The result should hold only the lines from the one with "Task: Go to the first record" through the final line of the data below, transcribed exactly, pictures left out.

START EXCERPTED RECORDS

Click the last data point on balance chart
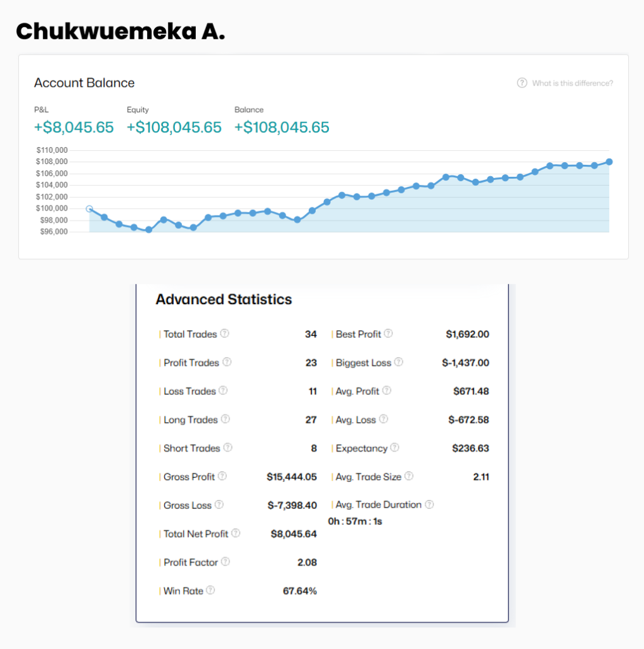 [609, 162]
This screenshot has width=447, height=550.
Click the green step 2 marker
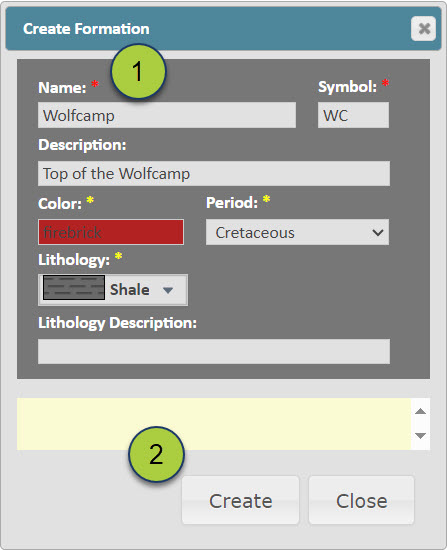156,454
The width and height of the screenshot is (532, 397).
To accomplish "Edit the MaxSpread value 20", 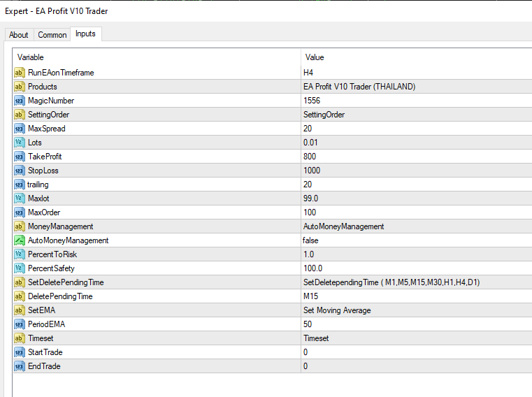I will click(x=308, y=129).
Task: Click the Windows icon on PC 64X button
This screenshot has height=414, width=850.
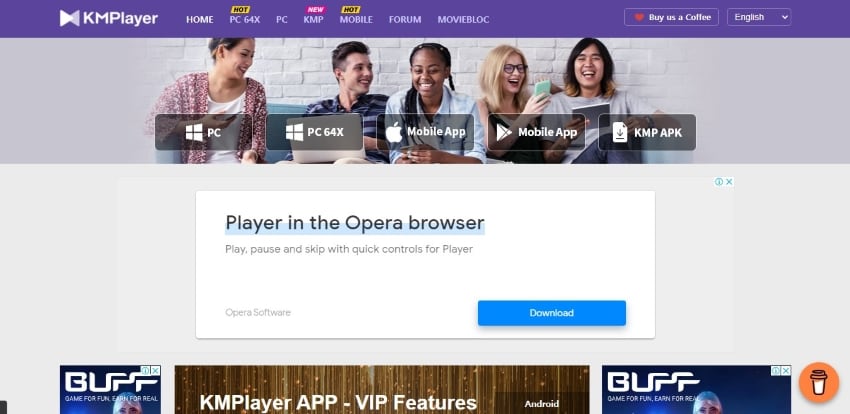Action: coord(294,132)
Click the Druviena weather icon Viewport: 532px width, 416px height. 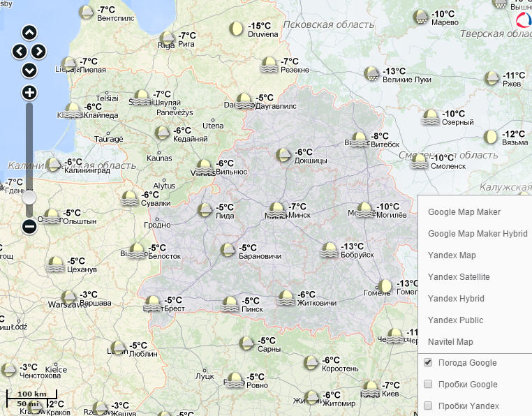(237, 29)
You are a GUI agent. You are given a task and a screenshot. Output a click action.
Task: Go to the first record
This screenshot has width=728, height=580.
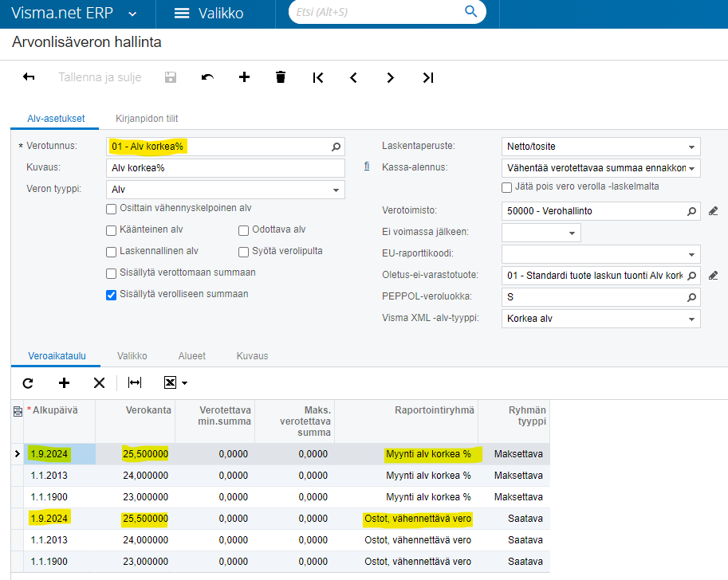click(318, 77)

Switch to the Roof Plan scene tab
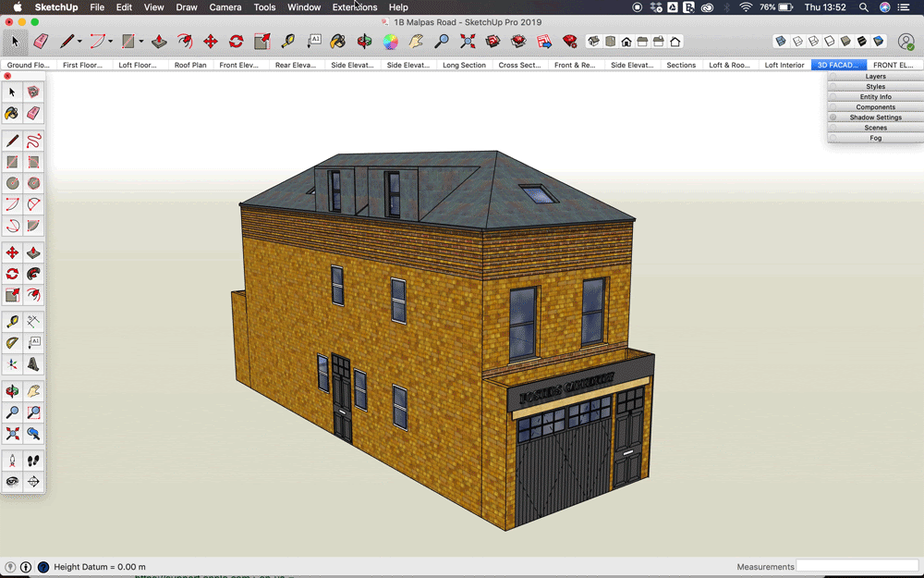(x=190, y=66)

END EXCERPTED RECORDS

# RESPONSE AREA
Task: Go to the first record
This screenshot has width=728, height=580.
click(318, 77)

Switch to the Roof Plan scene tab
(x=190, y=66)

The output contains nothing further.